New Bedford’s Hurricane Barrier Gates Protect the South End From Storms
Thing 1 and Thing 2, creepy blue-haired critters from the dark reaches of the creative mind of Dr. Seuss, are featured in the children's book The Cat in the Hat.
When I drive by the gates to the New Bedford Hurricane Barrier adorned with giant circled digits, Thing 1 and Thing 2 immediately come to mind.
The U.S. Army Corp of Engineers began constructing the New Bedford Hurricane Protection Barrier in October 1962 and completed it in 1966 for $18.6 million.
The decision to build the barrier followed the devastating hurricanes in 1938 and 1954 that caused millions of dollars in damage.
Three street gates are closed when ocean waters rise. They are on Cove Road, West Rodney French Boulevard and East Rodney French Boulevard.

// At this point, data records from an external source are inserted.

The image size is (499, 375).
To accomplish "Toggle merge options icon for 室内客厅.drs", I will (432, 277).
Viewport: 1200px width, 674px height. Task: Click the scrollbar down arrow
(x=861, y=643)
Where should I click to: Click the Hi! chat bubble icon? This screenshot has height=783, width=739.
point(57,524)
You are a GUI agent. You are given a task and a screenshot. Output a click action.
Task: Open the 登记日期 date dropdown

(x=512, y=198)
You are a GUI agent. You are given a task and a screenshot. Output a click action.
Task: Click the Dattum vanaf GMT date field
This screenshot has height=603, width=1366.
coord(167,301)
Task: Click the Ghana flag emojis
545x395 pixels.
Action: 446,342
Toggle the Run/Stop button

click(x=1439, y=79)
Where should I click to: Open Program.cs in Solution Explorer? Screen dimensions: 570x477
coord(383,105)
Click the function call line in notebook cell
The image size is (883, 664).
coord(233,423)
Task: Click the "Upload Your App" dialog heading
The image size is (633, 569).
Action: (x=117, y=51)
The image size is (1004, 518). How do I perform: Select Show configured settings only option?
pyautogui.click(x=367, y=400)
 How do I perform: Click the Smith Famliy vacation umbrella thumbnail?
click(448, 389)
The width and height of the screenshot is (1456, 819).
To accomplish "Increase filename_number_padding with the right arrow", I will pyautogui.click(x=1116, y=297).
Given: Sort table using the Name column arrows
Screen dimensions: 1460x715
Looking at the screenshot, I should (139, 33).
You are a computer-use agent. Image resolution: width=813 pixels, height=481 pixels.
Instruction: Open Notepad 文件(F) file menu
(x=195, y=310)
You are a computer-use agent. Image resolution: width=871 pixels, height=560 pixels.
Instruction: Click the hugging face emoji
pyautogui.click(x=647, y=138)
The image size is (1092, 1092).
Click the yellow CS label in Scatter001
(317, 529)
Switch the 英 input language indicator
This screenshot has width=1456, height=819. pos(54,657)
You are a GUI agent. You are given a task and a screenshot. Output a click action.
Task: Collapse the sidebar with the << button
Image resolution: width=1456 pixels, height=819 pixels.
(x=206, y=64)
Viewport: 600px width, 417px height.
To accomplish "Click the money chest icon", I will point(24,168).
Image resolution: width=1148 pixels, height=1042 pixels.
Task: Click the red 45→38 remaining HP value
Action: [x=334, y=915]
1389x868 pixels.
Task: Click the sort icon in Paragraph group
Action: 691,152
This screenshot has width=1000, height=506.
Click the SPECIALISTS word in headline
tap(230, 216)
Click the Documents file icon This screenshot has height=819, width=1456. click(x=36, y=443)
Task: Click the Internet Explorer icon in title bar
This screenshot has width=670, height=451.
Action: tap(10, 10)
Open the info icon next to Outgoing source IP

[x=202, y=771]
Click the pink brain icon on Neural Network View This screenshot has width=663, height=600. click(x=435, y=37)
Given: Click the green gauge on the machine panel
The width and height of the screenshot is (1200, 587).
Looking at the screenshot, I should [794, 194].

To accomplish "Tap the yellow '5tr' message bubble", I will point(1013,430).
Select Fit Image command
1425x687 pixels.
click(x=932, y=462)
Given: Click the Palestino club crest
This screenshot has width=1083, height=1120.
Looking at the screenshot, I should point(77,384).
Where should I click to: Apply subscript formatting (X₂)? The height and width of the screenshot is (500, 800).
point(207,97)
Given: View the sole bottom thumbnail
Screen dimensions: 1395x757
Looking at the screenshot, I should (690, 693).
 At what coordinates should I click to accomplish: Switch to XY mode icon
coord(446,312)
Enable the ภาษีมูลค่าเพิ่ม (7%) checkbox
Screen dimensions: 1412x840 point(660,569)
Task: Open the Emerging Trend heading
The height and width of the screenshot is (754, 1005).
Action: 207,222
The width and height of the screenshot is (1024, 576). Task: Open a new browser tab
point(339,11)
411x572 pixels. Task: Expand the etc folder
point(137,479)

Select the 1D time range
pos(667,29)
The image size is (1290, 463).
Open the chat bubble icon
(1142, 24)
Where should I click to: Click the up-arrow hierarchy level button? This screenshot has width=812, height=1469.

The Boston Society of Civil Engineers Section of the American Society of Civil Engineers says, "The two main barrier gates that form the Harbor Barrier span across a 150-foot wide by 30-foot deep (at low water) navigation barrier."
"These gates are closed approximately 20 times a year," according to the BSCES.
When the street gates close, motor vehicle traffic cannot flow on and off the peninsula. Homes and businesses on the peninsula are subject to flooding.
The barrier and the street and harbor gates may have prevented more than $25 million in storm-related damage since they were installed, according to the Army Corp of Engineers.